Hello friends! About every other day, Public Relations Society of America (PRSA) sends out news to its members. It usually contains issues and trends going on in the public relations/communication industry.
No matter the time, I always keep these emails from PRSA in my email until I have a minute to look at them. Sometimes it is just a little glance or sometimes I spend minutes reading the news they offer. I find it all so interesting and I feel as if, I am not able to read this type of news elsewhere.
In my Public Relations course at Indiana State, I was asked to discuss a crisis communication situation that has recently happened. One that recently interested me in PRSA’s news was one posted by TIME. Adidas sponsored the 2017 Boston Marathon and what went wrong was the message that they sent out to the participants after the race was over.
The message that the Boston Marathon finishers received from Adidas was, “Congrats, you survived the Boston Marathon!” Finishers were confused and questioning how Adidas did not realize the connotations of the message after the 2013 Boston Marathon bombing.
With the backlash, Adidas had a spokesman apologize for the email.
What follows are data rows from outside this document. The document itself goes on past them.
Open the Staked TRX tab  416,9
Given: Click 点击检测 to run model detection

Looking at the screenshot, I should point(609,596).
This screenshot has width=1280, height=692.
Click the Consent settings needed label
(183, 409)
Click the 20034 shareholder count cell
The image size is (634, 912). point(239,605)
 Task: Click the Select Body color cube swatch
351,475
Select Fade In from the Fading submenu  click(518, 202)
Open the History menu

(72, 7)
A statement that TIME released from Adidas said, “We are incredibly sorry. Clearly, there was not thought given to the insensitive subject email line we sent Tuesday.” Adidas goes on to share their deepest apology.
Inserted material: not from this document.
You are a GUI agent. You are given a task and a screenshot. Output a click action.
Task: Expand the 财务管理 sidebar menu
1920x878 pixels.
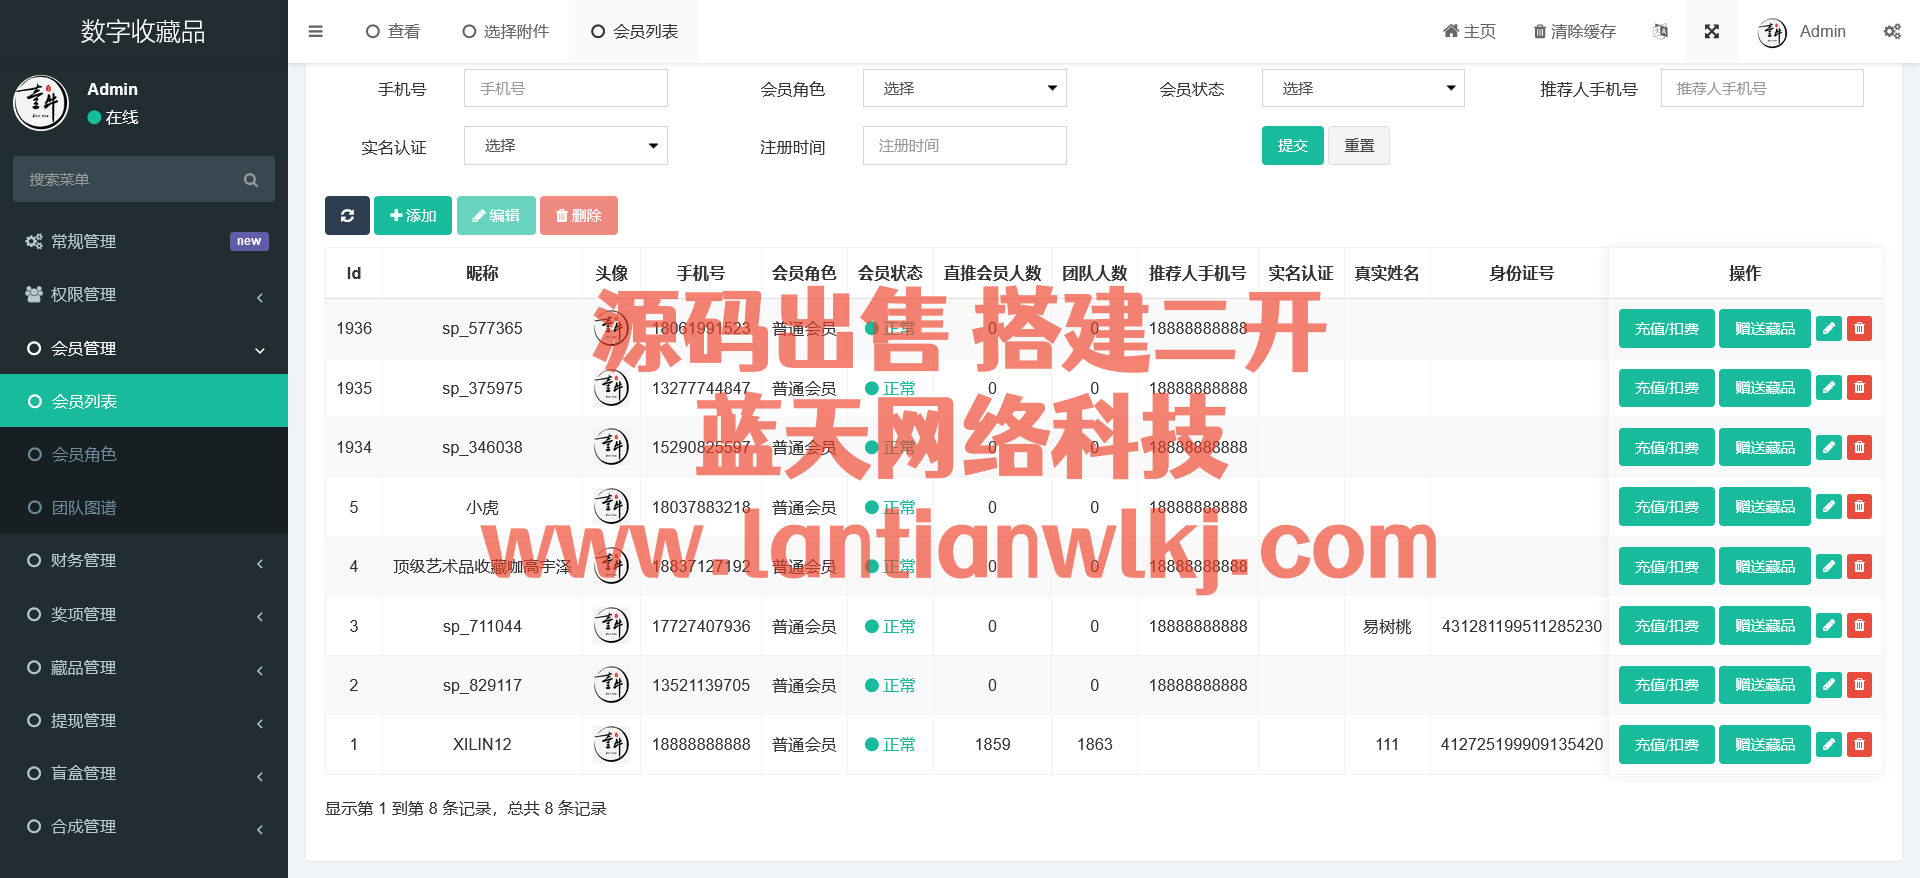pos(144,561)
My issue with this is that Adidas has sponsored the Boston Marathon in years past. I feel as if they should have been very cautious when writing their email and watching the words they use to congratulate the finishers. I believe they should of throughly proof-read their email before sending it out. Even if it was, it obviously was not enough or by different audiences. Although what was sent out with not okay, Adidas did their best to share their sincere apology with the finishers. They immediately reacted to what happened and that is what a lot of people want to hear.
This is just one of my crisis communication situations that happens everyday. One little message can take a negative 360 turn. It is crucial for a business and organizations to have a crisis communication plan. Planning for the worst is always going to benefit the company in the end.